─── Records for this exercise

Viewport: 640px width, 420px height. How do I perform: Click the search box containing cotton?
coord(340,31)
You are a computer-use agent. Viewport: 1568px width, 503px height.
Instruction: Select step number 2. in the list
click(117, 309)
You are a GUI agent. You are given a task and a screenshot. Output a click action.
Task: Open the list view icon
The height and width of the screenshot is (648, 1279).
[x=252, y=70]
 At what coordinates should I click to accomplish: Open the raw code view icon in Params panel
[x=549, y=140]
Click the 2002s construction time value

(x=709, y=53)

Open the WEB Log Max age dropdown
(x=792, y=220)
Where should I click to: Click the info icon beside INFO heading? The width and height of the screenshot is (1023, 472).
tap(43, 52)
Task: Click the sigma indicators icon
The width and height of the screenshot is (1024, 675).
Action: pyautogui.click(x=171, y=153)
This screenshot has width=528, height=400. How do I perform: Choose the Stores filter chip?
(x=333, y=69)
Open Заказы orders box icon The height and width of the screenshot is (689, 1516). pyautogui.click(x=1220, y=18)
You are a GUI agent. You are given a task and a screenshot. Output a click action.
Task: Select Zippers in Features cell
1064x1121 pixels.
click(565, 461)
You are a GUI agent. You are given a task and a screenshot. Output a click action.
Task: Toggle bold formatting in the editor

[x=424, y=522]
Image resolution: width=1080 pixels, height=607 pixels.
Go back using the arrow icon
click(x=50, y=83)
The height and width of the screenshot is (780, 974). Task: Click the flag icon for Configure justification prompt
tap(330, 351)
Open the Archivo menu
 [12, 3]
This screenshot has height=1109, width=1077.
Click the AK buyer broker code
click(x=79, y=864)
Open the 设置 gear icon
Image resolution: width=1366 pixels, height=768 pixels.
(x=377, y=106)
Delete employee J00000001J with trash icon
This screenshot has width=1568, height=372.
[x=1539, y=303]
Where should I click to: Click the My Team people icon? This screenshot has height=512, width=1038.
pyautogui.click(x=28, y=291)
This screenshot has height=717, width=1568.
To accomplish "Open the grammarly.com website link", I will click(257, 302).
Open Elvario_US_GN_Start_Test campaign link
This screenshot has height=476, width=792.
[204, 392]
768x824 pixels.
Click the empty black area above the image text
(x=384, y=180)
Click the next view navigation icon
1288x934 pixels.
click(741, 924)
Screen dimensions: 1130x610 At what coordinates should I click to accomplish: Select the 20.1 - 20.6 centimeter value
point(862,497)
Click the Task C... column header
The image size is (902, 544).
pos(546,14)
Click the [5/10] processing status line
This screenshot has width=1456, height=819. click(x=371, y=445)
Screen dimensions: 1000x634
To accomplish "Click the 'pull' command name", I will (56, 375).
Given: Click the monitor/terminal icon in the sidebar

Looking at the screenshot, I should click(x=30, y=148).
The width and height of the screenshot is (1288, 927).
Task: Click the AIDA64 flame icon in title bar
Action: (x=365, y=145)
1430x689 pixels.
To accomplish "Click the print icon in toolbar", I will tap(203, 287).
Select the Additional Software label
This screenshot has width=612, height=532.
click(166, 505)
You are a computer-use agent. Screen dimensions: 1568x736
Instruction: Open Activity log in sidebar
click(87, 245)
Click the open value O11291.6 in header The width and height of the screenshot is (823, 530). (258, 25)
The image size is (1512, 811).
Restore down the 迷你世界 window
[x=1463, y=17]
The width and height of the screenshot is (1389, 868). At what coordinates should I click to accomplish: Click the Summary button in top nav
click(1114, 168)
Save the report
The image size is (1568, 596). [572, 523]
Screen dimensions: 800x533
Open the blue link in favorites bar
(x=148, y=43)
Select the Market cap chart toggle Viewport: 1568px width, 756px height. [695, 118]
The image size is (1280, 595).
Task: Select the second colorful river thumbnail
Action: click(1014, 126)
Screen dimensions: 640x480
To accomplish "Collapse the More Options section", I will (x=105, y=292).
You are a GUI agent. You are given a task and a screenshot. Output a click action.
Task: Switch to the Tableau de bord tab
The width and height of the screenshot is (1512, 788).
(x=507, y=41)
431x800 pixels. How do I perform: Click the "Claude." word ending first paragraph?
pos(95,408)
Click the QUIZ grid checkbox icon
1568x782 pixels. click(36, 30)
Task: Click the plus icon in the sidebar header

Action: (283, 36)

──────

The data must be given again in full. Keep every line identical.

Result for this exercise:
Viewport: 640px width, 420px height. How do I perform: Click the search box containing cotton?
coord(340,31)
You are a computer-use agent. Viewport: 1568px width, 503px height.
Instruction: Select step number 2. in the list
click(117, 309)
You are a GUI agent. You are given a task and a screenshot. Output a click action.
Task: Open the list view icon
The height and width of the screenshot is (648, 1279).
[x=252, y=70]
 At what coordinates should I click to accomplish: Open the raw code view icon in Params panel
[x=549, y=140]
Click the 2002s construction time value

(x=709, y=53)

Open the WEB Log Max age dropdown
(x=792, y=220)
Where should I click to: Click the info icon beside INFO heading? The width and height of the screenshot is (1023, 472).
tap(43, 52)
Task: Click the sigma indicators icon
The width and height of the screenshot is (1024, 675).
Action: pyautogui.click(x=171, y=153)
This screenshot has width=528, height=400. How do I perform: Choose the Stores filter chip?
(x=333, y=69)
Open Заказы orders box icon The height and width of the screenshot is (689, 1516). pyautogui.click(x=1220, y=18)
You are a GUI agent. You are given a task and a screenshot. Output a click action.
Task: Select Zippers in Features cell
1064x1121 pixels.
click(565, 461)
You are a GUI agent. You are given a task and a screenshot. Output a click action.
Task: Toggle bold formatting in the editor

[x=424, y=522]
Image resolution: width=1080 pixels, height=607 pixels.
Go back using the arrow icon
click(x=50, y=83)
The height and width of the screenshot is (780, 974). Task: Click the flag icon for Configure justification prompt
tap(330, 351)
Open the Archivo menu
 [12, 3]
This screenshot has height=1109, width=1077.
Click the AK buyer broker code
click(x=79, y=864)
Open the 设置 gear icon
Image resolution: width=1366 pixels, height=768 pixels.
(x=377, y=106)
Delete employee J00000001J with trash icon
This screenshot has width=1568, height=372.
[x=1539, y=303]
Where should I click to: Click the My Team people icon? This screenshot has height=512, width=1038.
pyautogui.click(x=28, y=291)
This screenshot has height=717, width=1568.
To accomplish "Open the grammarly.com website link", I will click(257, 302).
Open Elvario_US_GN_Start_Test campaign link
This screenshot has height=476, width=792.
[204, 392]
768x824 pixels.
Click the empty black area above the image text
(x=384, y=180)
Click the next view navigation icon
1288x934 pixels.
click(741, 924)
Screen dimensions: 1130x610 At what coordinates should I click to accomplish: Select the 20.1 - 20.6 centimeter value
point(862,497)
Click the Task C... column header
The image size is (902, 544).
pos(546,14)
Click the [5/10] processing status line
This screenshot has width=1456, height=819. click(x=371, y=445)
Screen dimensions: 1000x634
To accomplish "Click the 'pull' command name", I will (56, 375).
Given: Click the monitor/terminal icon in the sidebar

Looking at the screenshot, I should click(x=30, y=148).
The width and height of the screenshot is (1288, 927).
Task: Click the AIDA64 flame icon in title bar
Action: (x=365, y=145)
1430x689 pixels.
To accomplish "Click the print icon in toolbar", I will tap(203, 287).
Select the Additional Software label
This screenshot has width=612, height=532.
click(166, 505)
You are a computer-use agent. Screen dimensions: 1568x736
Instruction: Open Activity log in sidebar
click(87, 245)
Click the open value O11291.6 in header The width and height of the screenshot is (823, 530). (258, 25)
The image size is (1512, 811).
Restore down the 迷你世界 window
[x=1463, y=17]
The width and height of the screenshot is (1389, 868). At what coordinates should I click to accomplish: Click the Summary button in top nav
click(1114, 168)
Save the report
The image size is (1568, 596). [572, 523]
Screen dimensions: 800x533
Open the blue link in favorites bar
(x=148, y=43)
Select the Market cap chart toggle Viewport: 1568px width, 756px height. [695, 118]
The image size is (1280, 595).
Task: Select the second colorful river thumbnail
Action: click(1014, 126)
Screen dimensions: 640x480
To accomplish "Collapse the More Options section", I will (x=105, y=292).
You are a GUI agent. You are given a task and a screenshot. Output a click action.
Task: Switch to the Tableau de bord tab
The width and height of the screenshot is (1512, 788).
(x=507, y=41)
431x800 pixels. How do I perform: Click the "Claude." word ending first paragraph?
pos(95,408)
Click the QUIZ grid checkbox icon
1568x782 pixels. click(36, 30)
Task: Click the plus icon in the sidebar header

Action: (283, 36)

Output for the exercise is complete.